Had to have a boat for the upcoming tournament at delaware. Purchased the Sea Eagle Motorized 9.2. It came with the floorboards and motormount. Supposed to hold 1200# but will find out soon. for the money and for those of us that are not able to store a boat around the house it makes good sense. Not sure how it will hold up around bigger boats or tough waters but I do like the idea of being able to get into some small ponds that big boats do not have the ability to get to. It will be fun


----------



## leckig (May 11, 2005)

i was just looking at sea eagle brand yesterday - where can i see/try one? maybe i should come to that crappie turny...


----------



## Crappie Slayer (Feb 3, 2008)

I looked in their web site. Try Dicks


----------



## leckig (May 11, 2005)

the sea eagle seem like a nice design, I only dont like the way they market their products - i found many websites that pretend to give "unbiased reviews" of inflatable boats but in fact are paid by sea eagle. Also, i dont like the paid "customer reviews' on youtube.

After much research, I purchased this:
http://www.airkayaks.com/ae1007-07.html

I will post a review here when I test drive it - I will get it this friday.
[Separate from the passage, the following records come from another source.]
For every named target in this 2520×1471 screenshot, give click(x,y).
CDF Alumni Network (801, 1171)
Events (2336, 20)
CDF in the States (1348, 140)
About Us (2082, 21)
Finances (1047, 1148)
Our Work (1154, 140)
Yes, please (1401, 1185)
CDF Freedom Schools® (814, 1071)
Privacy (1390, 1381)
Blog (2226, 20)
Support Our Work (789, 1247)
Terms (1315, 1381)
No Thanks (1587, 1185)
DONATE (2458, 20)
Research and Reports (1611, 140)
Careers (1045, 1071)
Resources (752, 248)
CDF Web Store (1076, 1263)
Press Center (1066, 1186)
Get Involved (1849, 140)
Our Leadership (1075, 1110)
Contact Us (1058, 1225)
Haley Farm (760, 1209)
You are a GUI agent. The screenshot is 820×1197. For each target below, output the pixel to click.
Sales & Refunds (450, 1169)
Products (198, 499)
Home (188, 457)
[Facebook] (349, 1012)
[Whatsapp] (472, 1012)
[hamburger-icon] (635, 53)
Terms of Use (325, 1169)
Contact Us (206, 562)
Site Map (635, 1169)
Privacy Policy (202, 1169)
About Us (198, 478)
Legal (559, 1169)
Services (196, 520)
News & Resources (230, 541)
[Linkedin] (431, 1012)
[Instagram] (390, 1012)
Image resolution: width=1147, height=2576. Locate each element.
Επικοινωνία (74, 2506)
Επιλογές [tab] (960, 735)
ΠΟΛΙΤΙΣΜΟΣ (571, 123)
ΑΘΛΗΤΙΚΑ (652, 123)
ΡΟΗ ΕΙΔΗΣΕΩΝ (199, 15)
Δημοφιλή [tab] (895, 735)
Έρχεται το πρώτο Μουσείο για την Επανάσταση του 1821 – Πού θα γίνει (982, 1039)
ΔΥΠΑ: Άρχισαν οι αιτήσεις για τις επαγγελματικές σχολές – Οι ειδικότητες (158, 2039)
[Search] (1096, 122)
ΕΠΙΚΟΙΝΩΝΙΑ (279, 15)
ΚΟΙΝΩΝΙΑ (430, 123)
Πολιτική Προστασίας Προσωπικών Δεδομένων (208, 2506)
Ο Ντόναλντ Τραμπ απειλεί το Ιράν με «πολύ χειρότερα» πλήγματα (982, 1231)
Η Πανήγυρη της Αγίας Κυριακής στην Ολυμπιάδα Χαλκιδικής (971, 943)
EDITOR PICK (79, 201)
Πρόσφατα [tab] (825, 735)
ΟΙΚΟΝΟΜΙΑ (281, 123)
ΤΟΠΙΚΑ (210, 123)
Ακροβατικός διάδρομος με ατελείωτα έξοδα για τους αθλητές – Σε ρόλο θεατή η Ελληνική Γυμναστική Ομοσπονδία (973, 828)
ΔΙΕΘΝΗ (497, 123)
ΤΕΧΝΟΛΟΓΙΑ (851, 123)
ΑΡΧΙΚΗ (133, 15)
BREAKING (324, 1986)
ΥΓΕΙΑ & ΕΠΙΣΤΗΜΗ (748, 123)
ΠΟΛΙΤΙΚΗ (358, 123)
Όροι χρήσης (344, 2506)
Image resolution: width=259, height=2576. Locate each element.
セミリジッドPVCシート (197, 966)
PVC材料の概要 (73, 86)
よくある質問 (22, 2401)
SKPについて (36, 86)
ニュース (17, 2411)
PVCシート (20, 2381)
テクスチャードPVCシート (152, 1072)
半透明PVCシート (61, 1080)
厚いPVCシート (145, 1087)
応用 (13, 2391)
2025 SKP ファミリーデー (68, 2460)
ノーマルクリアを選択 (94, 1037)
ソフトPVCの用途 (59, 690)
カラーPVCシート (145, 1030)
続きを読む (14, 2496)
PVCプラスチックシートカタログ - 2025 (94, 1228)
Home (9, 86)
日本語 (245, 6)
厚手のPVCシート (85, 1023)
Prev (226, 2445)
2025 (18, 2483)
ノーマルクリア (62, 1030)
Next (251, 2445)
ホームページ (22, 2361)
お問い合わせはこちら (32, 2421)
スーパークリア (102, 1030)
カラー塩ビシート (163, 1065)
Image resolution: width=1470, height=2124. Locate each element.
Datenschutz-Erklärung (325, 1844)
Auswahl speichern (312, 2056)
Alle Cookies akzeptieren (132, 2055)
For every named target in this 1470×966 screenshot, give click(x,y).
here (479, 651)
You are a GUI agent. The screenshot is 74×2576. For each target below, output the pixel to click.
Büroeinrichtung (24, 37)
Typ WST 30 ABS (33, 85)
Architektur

I will use it for lake and river trips and fishing of course. All together with accessories it was about $800.


----------



## Crappie Slayer (Feb 3, 2008)

Nice rig. I have not had the opportunity of playing with the sea eagle as I could use a nice day. Plan on taking it out on a small pond this weekend. will let you know how it handles


----------



## meanmuskie37 (Dec 27, 2007)

I just recently bought a new canoe and i am having trouble finding where i need to register it at. If anyone can help me out plese let me know. just send me a message thanks.


----------



## leckig (May 11, 2005)

hi!

this is easy - Gander Mountain will do that for example, probably Dicks as well
greg


----------